Bradley Udall, Author provided

A hotter, drier future

Knowing the relationship between warming and river flow, we can project how the Colorado will be affected by future climate change. Temperature projections from climate models are robust scientific findings based on well-tested physics. In the Colorado River Basin, temperatures are projected to warm by 5°F, compared to the 20th-century average, by midcentury in scenarios that assume either modest or high greenhouse gas emissions. By the end of this century, the region would be 9.5°F warmer if global greenhouse gas emissions are not reduced.

Using simple but strong relationships derived from hydrology models, which were buttressed by observations, we and our colleagues calculated how river flows are affected by higher temperatures. We found that Colorado River flows decline by about 4 percent per degree Fahrenheit increase, which is roughly the same amount as the increased atmospheric water vapor holding capacity discussed above. Thus, warming could reduce water flow in the Colorado by 20 percent or more below the 20th-century average by midcentury, and by as much as 40 percent by the end of the century. Emission reductions could ease the magnitude of warming by 2100 from 9.5°F to 6.5°F, which would reduce river flow by approximately 25 percent.
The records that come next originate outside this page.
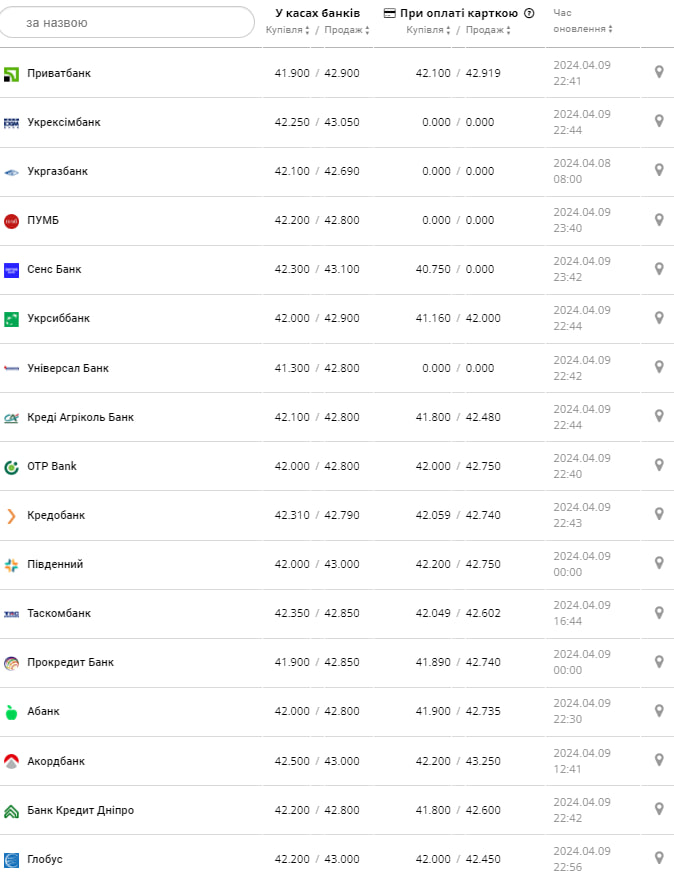Screen dimensions: 674x879
Task: Sort by Час оновлення column
Action: [x=582, y=29]
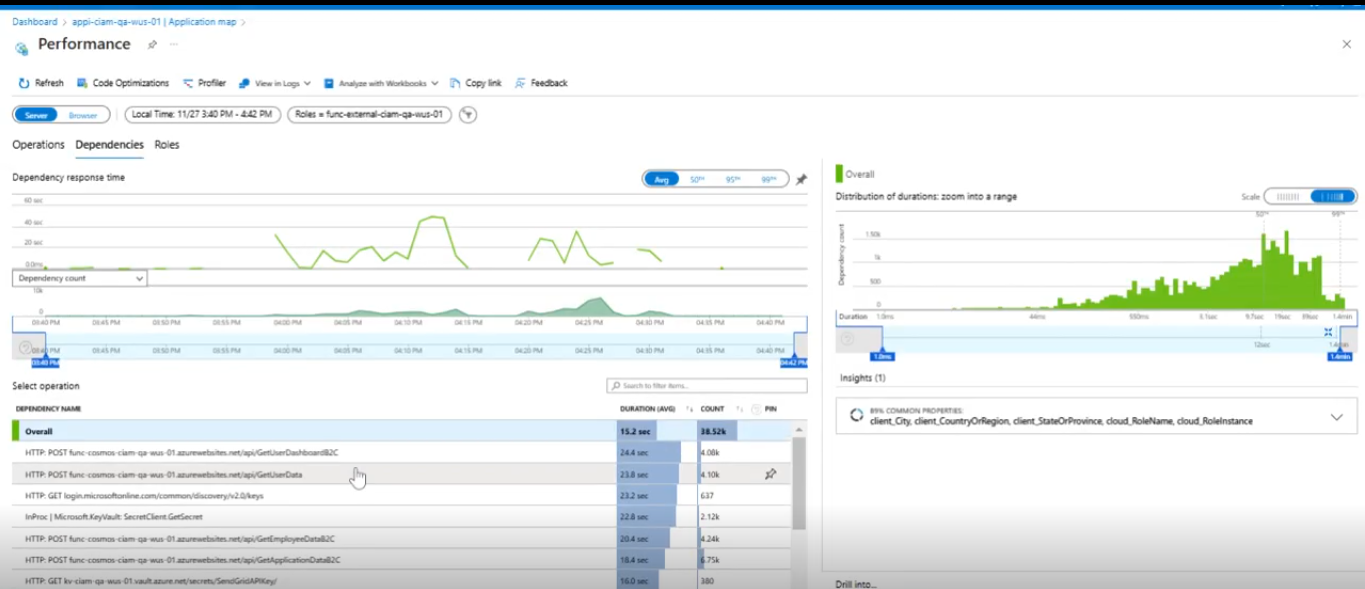Open the Feedback panel
1365x589 pixels.
[x=538, y=84]
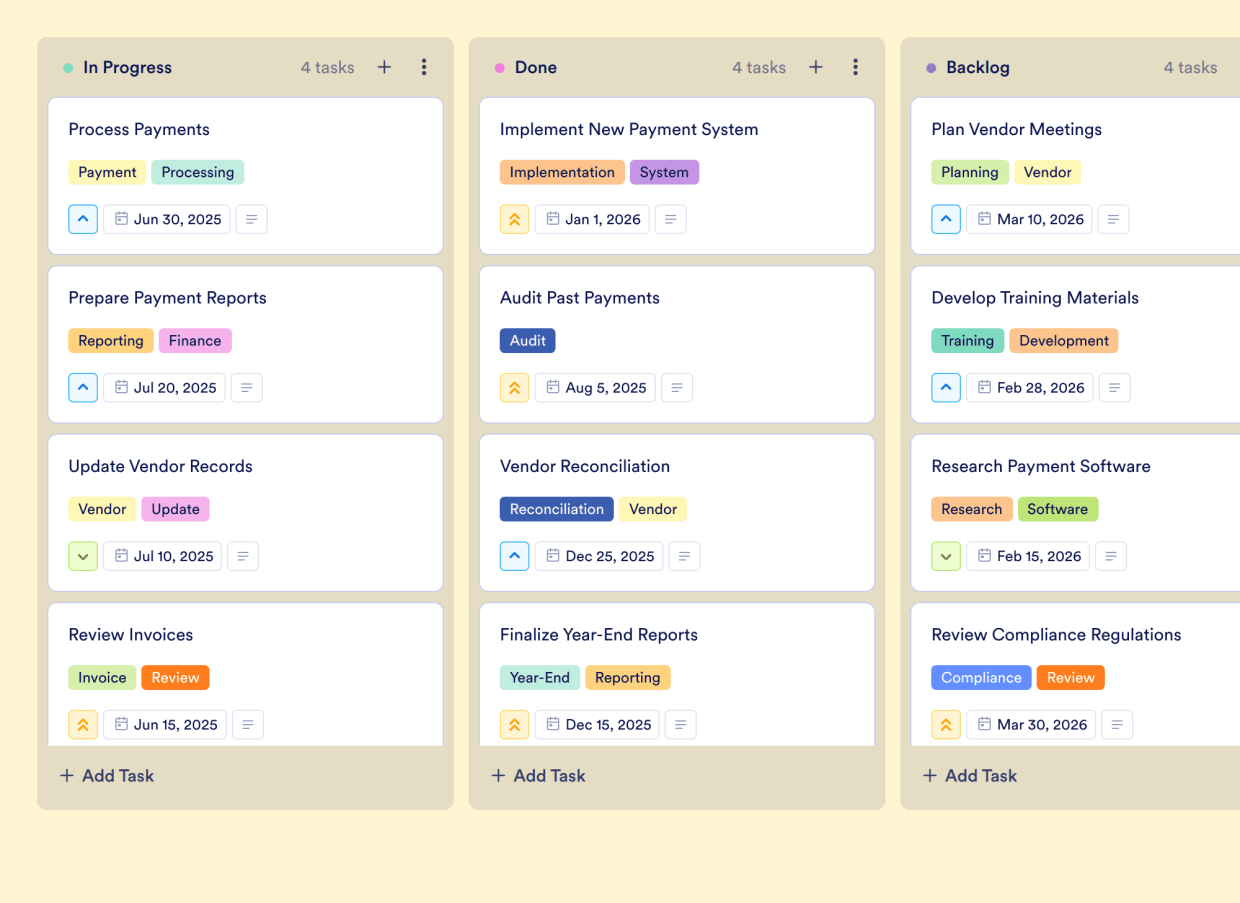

Large precipitation increases could counteract the declines that these all-but-certain future temperature increases will cause. But for that to happen, precipitation would have to increase by an average of 8 percent at midcentury and 15 percent by 2100.

The American Canal carries water from the Colorado River to farms in California’s Imperial Valley. Adam Dubrowa, FEMA/Wikipedia

On a year-in, year-out basis, these large increases would be substantial. The largest decade-long increases in precipitation in the 20th century were 8 percent. When such an increase occurred over 10 years in the Colorado Basin in the 1980s, it caused large-scale flooding that threatened the structural stability of Glen Canyon Dam, due to a spillway failure not unlike the recent collapse at California’s Oroville Dam.

For several reasons, we think these large precipitation increases will not occur. The Colorado River Basin and other areas around the globe at essentially the same latitudes, such as the Mediterranean region and areas of Chile, South Africa and Australia, are especially at risk for drying because they lie immediately poleward of the planet’s major deserts. These deserts are projected to stretch polewards as the climate warms. In the Colorado River basin, dry areas to the south are expected to encroach on some of the basin’s most productive snow and runoff areas.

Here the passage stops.